Screen scraping challenge in Ruby
New here? Learn about Bountify and follow @bountify to get notified of new bounties! x

Please provide the code to crawl Bountify.co and gather data on all the bounties that have been posted thus far.

Please provide a ruby program that does the following:

  • Visits https://bountify.co/bounties and creates an instance of a Bounty class (see next point) for every bounty currently on the site.
  • There should be an object representing a Bounty. It should have the following instance variables: title, tags (array of tag titles), and amount (bounty amount as an integer in dollars)
  • It should go through all the pagination links automatically.
  • It shouldn't visit the individual bounty pages, it should just scrape from the /bounties page.
  • The crawl function should return an array with all of the bounty objects.
  • It should use the hpricot gem for screen scraping

Let me know in the comments if you have any questions.

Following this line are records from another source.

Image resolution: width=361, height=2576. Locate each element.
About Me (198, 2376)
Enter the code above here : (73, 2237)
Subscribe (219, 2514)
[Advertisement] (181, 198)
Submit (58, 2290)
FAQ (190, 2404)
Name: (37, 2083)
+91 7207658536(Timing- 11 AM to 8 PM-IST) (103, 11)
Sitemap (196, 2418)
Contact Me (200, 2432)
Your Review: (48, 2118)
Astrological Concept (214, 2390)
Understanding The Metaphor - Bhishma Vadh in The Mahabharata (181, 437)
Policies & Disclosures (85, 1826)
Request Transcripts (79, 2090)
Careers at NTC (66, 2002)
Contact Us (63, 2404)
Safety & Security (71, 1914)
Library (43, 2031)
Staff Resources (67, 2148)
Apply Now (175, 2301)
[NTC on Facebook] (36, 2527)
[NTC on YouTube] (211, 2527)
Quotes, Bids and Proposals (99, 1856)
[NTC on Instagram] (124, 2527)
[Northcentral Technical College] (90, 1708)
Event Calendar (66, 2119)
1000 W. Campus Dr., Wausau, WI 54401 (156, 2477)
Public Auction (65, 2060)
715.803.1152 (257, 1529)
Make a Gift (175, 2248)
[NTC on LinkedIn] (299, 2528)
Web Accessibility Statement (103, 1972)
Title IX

By the way, I'm going to edit and use this code for another project (this isn't just a busywork question).

@bevan, should this only get the active bounties or every bounty?
alex 9 years ago
@alex, all bounties are fine. Thanks!
bevan 9 years ago
@bevan,could you clarify the random delay requests? Do you want the requests for pagination to be different?
alex 9 years ago
@alex, no worries about the delays, I'm going to remove that from the question. I originally posted it because some servers have crawl policies that specify a maximum number of requests per second (so I should have asked for fixed delays in between requests, not delays of random durations), but I can just set that myself later if it becomes an issue.
bevan 9 years ago
awarded to alex
Tags
ruby

Crowdsource coding tasks.

1 Solution

Winning solution

The script below should work for you.

#!/usr/bin/ruby
require "rubygems"
require "hpricot"
require "open-uri"
require "pp"
require "openssl"

OpenSSL::SSL::VERIFY_PEER = OpenSSL::SSL::VERIFY_NONE 

def crawl()
    pagination = []
    bounties = []
    # get number of pages
    document = Hpricot(open("https://bountify.co/bounties"))
    document.search("div.pagination li a").each do |pages|
        theVal = pages.inner_html.gsub(/\n/, "")
        pagination.push(theVal)
    end
    pagination.pop()
    pagination.shift()
    for a in 0..pagination.length
        # get each question
        document2 = Hpricot(open("https://bountify.co/bounties?page=#{a+1}"))
        document2.search("div.question").each do |question|
            amountlive = question.search("div.bounty-amount-live")
            if amountlive.any?
                theAmount = question.search("div.bounty-amount-live").inner_html.gsub(/\n/, "")
            else
                theAmount = question.search("div.bounty-amount-dead").inner_html.gsub(/\n/, "")
            end
            theTitle = question.search("div.question-partial-title a").inner_html.gsub(/\n/, "")
            # array push
            theTags = []
            question.search("div\#badges a:nth-child(even)").each do |tags|
                tempTags = tags.inner_html
                if tempTags.any?
                    theTags.push(tempTags)
                end
            end
            newBounty = [theTitle, theTags, theAmount]
            bounties.push(newBounty)
        end
    end
    # print array
    pp bounties
end
crawl()

And the output would look like a longer version of this array below

[
    ["Screen scraping challenge in Ruby", ["ruby"], "$10"],
     ["SecondLife Transaction History - Take 2", ["PHP", "java"], "$10"],
     ["Ruby Raise Exception Error", ["ruby", " Error "], "$1"],
     ["Script to sepia tone and watermark images in a folder",
      ["ruby", "ImageMagick"],
      "$10"],
]

Enjoy!

Notes

I used the pretty print(pp) library so the output would look better. And I included rubygems because that is probably the easiest way of installing hpricot.

Edits

  1. Streamlined code
  2. Added openSSL code. (Thanks @bevan).
Cool, thanks! Works fine, just had to add this to the top for some reason: require 'openssl'; OpenSSL::SSL::VERIFYPEER = OpenSSL::SSL::VERIFYNONE
bevan 9 years ago
@bevan Thanks for pointing that out, I'll edit the code.
alex 9 years ago